- _Try it_
When you reach the line containing "Instruction: Toggle the select-all" in the entries below, begin reproducing lines exactly, and stop once the line containing "has width=776, height=652." is done.

[[ Exercise materials open ]]

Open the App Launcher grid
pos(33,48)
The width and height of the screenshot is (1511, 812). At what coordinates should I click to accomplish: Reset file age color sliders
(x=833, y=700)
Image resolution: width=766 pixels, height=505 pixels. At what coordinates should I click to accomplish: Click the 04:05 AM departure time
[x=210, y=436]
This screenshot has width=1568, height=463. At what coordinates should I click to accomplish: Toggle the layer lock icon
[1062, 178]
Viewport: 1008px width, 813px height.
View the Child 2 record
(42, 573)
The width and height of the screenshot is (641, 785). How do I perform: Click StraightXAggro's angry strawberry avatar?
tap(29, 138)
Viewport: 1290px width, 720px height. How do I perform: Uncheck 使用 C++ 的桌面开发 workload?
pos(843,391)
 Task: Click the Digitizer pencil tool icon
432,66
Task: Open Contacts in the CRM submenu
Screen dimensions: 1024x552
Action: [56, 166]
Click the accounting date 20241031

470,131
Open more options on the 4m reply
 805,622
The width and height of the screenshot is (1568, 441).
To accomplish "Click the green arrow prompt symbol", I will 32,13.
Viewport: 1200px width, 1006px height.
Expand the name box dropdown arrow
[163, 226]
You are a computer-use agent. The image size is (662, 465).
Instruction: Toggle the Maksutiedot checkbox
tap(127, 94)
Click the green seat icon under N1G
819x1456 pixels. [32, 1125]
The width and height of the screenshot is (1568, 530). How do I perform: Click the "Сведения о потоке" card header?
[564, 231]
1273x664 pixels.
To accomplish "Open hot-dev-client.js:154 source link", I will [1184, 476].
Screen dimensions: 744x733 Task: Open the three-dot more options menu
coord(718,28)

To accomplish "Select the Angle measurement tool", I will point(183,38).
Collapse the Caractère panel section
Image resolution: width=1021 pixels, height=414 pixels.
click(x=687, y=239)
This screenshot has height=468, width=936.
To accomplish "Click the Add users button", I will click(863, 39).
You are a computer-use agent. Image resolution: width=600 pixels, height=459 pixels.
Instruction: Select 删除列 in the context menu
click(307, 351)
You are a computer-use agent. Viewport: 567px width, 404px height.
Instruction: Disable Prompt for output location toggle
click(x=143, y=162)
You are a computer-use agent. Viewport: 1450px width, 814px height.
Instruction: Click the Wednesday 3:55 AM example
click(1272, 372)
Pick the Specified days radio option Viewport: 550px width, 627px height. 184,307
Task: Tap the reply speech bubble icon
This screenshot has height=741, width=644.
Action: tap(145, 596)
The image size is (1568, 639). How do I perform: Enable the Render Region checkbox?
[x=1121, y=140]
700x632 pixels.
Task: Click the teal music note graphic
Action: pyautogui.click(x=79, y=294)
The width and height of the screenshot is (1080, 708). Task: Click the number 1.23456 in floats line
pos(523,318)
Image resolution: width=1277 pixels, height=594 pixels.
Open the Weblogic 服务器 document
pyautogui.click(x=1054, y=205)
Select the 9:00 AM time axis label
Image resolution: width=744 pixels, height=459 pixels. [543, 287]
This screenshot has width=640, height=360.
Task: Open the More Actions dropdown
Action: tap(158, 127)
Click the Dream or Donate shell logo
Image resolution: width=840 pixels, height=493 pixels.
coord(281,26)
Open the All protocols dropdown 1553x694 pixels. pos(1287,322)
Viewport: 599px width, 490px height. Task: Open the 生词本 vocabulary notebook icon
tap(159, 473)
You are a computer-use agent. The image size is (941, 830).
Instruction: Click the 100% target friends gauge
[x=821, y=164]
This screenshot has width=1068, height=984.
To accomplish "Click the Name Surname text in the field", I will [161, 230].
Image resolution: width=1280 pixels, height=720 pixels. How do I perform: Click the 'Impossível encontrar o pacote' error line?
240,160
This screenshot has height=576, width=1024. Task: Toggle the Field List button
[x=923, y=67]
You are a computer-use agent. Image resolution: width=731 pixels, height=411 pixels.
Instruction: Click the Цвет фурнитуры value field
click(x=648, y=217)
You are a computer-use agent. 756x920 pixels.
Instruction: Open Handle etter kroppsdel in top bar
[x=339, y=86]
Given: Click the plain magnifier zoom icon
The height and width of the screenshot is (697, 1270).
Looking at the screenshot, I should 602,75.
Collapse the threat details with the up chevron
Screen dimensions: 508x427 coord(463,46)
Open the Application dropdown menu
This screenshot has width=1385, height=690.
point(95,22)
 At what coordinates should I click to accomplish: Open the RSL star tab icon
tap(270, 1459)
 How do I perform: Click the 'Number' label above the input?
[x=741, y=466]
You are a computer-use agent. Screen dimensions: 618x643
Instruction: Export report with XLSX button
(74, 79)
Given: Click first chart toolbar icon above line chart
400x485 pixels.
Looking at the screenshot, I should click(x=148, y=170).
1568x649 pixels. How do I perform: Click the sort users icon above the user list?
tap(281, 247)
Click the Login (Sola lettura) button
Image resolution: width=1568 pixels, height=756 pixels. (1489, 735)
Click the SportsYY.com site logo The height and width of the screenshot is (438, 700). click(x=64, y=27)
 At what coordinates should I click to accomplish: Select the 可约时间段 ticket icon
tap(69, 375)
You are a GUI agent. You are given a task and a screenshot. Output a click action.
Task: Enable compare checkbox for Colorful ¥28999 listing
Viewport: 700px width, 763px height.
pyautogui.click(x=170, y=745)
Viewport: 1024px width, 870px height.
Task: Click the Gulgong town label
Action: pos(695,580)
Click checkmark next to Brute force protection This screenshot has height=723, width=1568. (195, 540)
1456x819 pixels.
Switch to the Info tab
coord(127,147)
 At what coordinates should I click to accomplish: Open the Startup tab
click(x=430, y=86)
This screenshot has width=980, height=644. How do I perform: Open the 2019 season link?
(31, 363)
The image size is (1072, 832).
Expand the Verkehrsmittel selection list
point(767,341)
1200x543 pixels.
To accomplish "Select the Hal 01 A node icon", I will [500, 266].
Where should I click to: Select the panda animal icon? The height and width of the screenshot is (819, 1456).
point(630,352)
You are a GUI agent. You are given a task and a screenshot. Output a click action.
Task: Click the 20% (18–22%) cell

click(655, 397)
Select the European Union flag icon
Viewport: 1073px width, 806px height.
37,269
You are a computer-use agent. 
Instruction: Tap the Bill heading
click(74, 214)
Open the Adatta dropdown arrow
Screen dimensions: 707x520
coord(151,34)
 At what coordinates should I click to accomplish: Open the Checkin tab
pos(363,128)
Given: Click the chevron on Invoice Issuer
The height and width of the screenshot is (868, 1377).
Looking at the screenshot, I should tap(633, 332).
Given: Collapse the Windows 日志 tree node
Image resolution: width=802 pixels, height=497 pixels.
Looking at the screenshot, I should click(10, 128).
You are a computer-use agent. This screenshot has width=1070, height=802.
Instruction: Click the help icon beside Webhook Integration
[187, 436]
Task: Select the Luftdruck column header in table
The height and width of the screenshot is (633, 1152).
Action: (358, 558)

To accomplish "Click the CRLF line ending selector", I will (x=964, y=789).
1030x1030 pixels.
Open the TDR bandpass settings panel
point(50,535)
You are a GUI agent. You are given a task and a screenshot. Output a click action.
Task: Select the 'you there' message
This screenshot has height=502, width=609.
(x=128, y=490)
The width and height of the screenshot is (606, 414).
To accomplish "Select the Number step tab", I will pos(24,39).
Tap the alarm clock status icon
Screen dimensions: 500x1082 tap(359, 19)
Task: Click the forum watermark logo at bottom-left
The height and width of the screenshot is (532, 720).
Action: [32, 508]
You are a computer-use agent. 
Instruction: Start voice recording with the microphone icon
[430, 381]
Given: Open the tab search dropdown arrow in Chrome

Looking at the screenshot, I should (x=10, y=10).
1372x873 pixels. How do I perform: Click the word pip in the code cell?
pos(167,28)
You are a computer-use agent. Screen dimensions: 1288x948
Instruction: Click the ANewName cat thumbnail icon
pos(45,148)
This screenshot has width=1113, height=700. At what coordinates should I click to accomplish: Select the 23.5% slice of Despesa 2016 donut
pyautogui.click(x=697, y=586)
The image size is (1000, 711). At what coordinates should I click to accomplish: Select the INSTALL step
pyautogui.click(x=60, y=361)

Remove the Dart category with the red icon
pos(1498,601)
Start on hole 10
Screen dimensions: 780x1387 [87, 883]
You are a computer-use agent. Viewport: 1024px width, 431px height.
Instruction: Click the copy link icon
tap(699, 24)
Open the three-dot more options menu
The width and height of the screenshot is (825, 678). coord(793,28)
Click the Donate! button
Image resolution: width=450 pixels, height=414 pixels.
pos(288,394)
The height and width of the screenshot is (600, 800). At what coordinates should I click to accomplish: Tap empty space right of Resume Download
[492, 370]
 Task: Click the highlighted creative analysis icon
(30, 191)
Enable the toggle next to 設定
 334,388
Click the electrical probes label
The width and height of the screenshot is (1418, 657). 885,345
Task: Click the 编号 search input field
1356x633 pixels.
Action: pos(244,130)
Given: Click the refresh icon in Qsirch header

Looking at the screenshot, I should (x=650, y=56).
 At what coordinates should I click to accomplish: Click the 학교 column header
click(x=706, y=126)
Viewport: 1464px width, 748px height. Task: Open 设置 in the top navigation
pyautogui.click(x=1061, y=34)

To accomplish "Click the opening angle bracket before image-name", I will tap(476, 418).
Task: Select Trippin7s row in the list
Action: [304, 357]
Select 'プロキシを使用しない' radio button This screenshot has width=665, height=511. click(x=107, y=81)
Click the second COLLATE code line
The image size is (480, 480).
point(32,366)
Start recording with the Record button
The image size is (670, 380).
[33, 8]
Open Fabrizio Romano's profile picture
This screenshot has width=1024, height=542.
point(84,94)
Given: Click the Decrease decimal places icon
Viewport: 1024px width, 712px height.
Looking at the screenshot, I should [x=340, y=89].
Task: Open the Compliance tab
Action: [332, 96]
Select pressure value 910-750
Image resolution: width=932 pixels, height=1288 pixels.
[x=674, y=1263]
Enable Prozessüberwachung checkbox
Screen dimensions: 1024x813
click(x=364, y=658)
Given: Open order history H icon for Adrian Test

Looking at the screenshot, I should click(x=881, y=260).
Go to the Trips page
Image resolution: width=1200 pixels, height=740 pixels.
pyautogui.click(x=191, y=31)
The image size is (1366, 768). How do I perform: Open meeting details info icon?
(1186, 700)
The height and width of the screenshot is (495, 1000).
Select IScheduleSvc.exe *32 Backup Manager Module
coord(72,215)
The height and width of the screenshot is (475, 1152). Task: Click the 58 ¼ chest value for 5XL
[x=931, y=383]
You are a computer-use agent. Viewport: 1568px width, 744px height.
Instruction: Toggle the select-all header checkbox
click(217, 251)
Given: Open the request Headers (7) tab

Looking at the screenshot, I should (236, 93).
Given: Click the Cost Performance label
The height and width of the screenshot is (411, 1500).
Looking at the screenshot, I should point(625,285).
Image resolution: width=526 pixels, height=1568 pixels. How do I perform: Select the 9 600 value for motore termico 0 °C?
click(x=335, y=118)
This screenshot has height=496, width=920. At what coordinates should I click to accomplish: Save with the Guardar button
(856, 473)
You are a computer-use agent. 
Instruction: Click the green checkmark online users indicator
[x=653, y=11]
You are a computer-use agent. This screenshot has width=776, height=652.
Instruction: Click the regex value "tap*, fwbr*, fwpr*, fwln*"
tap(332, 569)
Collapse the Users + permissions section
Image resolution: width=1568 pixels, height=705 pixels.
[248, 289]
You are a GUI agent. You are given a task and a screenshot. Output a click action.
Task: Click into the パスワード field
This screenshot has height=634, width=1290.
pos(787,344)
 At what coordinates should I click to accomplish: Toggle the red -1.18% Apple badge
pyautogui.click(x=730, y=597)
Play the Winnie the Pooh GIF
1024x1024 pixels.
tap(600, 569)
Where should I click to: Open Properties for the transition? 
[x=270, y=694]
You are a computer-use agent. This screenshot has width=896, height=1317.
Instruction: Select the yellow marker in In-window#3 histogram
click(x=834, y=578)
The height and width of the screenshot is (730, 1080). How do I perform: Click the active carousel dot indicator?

[[ Exercise materials closed ]]

- _Response to the exercise_
Instruction: Toggle the select-all header checkbox
click(217, 251)
Given: Open the request Headers (7) tab

Looking at the screenshot, I should (236, 93).
Given: Click the Cost Performance label
The height and width of the screenshot is (411, 1500).
Looking at the screenshot, I should point(625,285).
Image resolution: width=526 pixels, height=1568 pixels. How do I perform: Select the 9 600 value for motore termico 0 °C?
click(x=335, y=118)
This screenshot has height=496, width=920. At what coordinates should I click to accomplish: Save with the Guardar button
(856, 473)
You are a computer-use agent. 
Instruction: Click the green checkmark online users indicator
[x=653, y=11]
You are a computer-use agent. This screenshot has width=776, height=652.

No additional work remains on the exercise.